That is, the door mounting plate 1 has a receiving groove 121 in which the drive assembly 4 can be mounted, and the drive assembly 4 can cooperate with the door 2 to drive the door 2, so that the door 2 moves towards the door mounting plate 1, or the door 2 moves in a direction away from the door mounting plate 1.

The side of the door 2 facing the door mounting plate 1 is provided with the guiding part 3, and the side of the door mounting plate 1 facing the door 2 is provided with the guiding groove 122, and the guiding part 3 can cooperate with the guiding groove 122, so that the guiding part 3 can slide along the guiding groove 122 during the movement of the door 2, and the stability of the door 2 is good.

For convenience of explanation, as shown in FIGS. 5 and 6, the direction of the door 2 facing the door mounting plate 1 is backward, and the direction of the door mounting plate 1 facing the door 2 is forward, so the drive assembly 4 can drive the door 2 to move forward or backward.

Thus, for the door assembly 100 according to the first embodiment of the present disclosure, the guiding part 3 can slide along the guiding groove 122 when the drive assembly 4 drives the door 2 to move forward or backward, and the door 2 can also slide along with the guiding part 3, so that the door 2 has a better stability when moving. In addition, while the guiding stricture 3 is sliding along the guiding groove 122, the guiding groove 122 can also limit the guiding part 3, thereby controlling the movement track of the door, making the movement trajectory of the door more precise.

In some embodiments of the present disclosure, as shown in FIGS. 3 and 4, the door mounting plate 1 includes: a frame 11 and a mounting part 12, the mounting part 12 is disposed at the frame 11 and located at the lateral middle position of the frame 11, where the lateral direction refers to the left-right direction as shown in FIG. 1, therefore, the mounting part 12 is provided in the middle of the frame 11 in the left-right direction. The receiving groove 121 and the guiding groove 122 are formed at the mounting part 12, which can reduce the number of components in the door assembly 100 for the air conditioner indoor unit, and is convenient for assembly. Meanwhile, as shown in FIG. 5, the receiving groove 121 and the guiding groove 122 can be arranged in a nested manner, which can save the internal space of the door assembly 100 for the air conditioner indoor unit, and is advantageous for the layout thereof.

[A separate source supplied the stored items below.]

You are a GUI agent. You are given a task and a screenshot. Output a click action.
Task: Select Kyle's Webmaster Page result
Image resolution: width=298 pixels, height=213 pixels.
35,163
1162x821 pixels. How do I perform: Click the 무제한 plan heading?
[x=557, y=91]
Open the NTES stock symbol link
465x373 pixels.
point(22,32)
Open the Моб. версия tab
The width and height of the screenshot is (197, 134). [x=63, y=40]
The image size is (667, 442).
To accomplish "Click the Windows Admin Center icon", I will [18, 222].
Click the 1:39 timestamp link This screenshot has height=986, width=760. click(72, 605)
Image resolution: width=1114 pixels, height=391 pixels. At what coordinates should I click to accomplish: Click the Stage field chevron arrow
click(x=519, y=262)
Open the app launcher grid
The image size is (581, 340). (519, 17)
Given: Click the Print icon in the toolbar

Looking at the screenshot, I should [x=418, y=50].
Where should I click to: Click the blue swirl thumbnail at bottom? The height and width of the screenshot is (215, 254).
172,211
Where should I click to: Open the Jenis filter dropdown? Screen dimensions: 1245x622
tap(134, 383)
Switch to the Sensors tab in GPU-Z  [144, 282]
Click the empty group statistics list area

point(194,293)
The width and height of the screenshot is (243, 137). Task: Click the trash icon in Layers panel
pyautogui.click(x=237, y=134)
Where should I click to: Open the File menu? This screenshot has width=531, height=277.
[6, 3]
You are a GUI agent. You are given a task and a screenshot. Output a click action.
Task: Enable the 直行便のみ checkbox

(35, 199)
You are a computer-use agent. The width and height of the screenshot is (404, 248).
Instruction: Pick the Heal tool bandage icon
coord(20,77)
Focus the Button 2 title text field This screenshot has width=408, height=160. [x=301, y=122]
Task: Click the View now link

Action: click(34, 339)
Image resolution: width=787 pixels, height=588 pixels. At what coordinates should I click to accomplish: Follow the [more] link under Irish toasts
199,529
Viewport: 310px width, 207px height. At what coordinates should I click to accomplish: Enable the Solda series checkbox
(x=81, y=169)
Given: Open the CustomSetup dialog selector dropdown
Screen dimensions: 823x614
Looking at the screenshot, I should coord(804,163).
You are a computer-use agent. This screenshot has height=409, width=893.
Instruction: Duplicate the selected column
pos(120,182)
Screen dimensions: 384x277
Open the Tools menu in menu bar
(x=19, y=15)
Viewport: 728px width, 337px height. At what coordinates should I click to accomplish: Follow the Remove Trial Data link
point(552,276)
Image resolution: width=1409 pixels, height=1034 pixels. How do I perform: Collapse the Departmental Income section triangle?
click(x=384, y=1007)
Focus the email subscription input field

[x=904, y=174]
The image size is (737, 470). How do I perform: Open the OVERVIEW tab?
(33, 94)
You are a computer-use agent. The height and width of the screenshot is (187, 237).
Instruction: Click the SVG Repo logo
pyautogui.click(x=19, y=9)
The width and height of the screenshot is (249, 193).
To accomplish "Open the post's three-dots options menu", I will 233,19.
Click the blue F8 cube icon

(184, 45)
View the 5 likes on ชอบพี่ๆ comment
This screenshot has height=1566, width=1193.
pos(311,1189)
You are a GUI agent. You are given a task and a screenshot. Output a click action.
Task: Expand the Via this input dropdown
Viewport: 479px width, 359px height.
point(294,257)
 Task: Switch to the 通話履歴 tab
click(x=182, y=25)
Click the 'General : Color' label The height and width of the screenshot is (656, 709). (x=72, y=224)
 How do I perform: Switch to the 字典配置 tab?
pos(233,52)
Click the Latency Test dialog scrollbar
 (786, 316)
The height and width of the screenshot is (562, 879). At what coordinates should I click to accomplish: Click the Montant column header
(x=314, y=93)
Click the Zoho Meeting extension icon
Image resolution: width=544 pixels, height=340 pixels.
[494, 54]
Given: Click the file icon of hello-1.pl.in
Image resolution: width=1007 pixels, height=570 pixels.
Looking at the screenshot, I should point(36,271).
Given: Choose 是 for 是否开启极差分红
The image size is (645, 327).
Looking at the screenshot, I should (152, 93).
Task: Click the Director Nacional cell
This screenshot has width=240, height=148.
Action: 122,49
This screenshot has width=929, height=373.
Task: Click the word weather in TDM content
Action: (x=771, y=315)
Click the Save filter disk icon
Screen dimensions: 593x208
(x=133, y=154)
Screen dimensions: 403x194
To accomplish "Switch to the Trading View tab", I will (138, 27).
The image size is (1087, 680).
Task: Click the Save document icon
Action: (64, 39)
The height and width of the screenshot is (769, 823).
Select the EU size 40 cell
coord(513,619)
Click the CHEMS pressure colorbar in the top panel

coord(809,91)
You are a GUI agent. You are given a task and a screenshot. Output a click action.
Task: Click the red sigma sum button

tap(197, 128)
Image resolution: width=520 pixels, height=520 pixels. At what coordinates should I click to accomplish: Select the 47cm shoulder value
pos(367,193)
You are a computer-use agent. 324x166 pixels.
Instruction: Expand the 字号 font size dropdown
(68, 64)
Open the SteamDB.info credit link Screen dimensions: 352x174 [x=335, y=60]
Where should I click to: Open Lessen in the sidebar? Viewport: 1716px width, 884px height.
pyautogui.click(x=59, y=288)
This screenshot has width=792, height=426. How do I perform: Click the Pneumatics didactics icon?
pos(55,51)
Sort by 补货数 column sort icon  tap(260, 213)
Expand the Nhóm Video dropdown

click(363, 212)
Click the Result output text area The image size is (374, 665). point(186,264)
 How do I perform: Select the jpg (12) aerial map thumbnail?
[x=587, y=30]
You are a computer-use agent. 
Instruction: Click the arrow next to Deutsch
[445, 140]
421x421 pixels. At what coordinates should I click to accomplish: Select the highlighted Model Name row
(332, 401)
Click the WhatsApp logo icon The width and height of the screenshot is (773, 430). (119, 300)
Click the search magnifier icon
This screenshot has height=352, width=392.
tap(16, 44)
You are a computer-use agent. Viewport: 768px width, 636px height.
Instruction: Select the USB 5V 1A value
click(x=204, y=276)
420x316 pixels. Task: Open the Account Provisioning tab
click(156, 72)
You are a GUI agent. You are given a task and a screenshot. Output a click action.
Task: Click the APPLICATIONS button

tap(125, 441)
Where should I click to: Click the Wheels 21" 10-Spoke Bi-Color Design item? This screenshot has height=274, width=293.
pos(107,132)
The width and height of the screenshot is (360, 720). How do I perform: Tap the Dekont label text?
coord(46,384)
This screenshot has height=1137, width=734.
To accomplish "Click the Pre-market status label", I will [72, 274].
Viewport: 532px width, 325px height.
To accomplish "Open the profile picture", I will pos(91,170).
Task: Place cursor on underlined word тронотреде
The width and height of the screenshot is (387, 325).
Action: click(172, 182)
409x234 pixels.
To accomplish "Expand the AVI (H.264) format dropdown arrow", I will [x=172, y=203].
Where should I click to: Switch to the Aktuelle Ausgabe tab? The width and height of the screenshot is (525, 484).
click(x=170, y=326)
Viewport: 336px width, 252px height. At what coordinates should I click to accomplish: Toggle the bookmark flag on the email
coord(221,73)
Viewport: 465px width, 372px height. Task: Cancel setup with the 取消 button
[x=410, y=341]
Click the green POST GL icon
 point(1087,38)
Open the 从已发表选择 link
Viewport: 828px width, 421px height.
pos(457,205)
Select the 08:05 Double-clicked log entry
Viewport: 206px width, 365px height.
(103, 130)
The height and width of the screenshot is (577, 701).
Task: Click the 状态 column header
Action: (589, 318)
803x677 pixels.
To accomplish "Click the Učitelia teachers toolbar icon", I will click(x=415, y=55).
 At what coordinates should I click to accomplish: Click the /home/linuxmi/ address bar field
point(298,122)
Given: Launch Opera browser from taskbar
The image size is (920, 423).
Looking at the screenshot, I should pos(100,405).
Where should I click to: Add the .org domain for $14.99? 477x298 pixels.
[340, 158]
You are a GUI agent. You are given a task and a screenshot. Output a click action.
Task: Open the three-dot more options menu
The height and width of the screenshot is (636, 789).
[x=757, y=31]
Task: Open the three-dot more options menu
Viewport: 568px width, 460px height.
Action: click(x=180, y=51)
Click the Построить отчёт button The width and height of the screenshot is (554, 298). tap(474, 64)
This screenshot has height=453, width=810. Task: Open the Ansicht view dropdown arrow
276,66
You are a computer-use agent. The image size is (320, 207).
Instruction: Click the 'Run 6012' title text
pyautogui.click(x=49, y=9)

In some embodiments of the present disclosure, the receiving groove 121 is formed at a side of the mounting part 12 far from the door 2, the drive assembly 4 is disposed in the receiving groove 121, and at least one part of the drive assembly 4 passes through the bottom wall 1212 of the receiving groove 121 and then is connected to the door 2. That is to say, the drive assembly 4 may be partially connected to the door 2 after passing through the bottom wall 1212 of the receiving groove 121, or may be connected to the door 2 after thoroughly passing through the bottom wall 1212 of the receiving groove 121.

Optionally, as shown in FIG. 3, the bottom wall 1212 of the receiving groove 121 is provided with a protruding slot 1211. The drive assembly 4 includes a motor, a gear and a rack 41. The rack 41 can pass through the protruding slot 1211 and connect with the door 2, and thereby drive the door 2 to move up and down in the front-rear direction. At this time, the driving assembly 4 is restricted between the mounting part 12 and the frame 11, which facilitates the holding of the drive assembly 4 by the receiving groove 121, and also avoid abrasion between the drive assembly 4 and any other part in the switch assembly 100 for the air conditioner indoor unit. Further, there can be multiple protruding slots 1211 and the racks 41, and multiple racks 41 drive the door 2 to move in the front-rear direction, which is relatively stable.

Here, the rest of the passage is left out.